■ PROBLEM TO WORK ON
Write only the number of lines in the data that include the word "header".

■ SUPPLIED DATA

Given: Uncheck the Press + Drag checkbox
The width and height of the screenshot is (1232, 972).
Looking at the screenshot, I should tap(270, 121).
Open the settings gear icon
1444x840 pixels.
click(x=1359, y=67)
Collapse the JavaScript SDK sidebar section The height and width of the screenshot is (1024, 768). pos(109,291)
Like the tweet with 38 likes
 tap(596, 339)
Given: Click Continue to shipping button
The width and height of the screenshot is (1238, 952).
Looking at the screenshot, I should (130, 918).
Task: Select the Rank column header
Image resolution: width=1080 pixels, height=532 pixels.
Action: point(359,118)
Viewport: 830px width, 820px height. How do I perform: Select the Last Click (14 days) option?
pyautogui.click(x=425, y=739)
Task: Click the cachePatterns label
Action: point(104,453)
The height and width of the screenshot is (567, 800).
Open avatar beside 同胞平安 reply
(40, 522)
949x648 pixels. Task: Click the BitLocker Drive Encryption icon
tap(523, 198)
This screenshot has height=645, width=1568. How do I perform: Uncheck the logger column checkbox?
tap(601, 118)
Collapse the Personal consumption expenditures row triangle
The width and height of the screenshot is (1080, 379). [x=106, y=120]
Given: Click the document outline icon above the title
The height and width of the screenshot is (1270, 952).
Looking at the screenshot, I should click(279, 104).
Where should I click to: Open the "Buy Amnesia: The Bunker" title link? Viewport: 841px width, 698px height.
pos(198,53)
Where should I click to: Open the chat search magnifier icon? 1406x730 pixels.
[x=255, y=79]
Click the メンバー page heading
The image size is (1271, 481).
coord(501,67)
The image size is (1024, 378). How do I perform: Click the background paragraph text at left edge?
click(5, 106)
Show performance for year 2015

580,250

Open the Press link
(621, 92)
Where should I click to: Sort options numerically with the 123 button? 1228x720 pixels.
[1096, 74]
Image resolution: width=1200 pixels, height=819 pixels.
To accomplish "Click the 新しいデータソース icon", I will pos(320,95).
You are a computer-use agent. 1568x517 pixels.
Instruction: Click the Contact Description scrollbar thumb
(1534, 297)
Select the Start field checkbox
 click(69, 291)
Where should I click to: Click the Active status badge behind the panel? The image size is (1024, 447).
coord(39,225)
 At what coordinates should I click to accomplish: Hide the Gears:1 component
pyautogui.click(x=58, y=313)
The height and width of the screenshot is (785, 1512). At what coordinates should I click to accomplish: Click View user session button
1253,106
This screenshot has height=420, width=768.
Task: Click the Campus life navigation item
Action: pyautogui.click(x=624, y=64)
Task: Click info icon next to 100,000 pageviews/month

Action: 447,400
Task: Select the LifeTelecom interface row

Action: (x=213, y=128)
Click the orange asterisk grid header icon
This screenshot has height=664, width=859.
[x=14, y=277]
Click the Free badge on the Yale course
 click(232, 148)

■ YOUR SOLUTION
2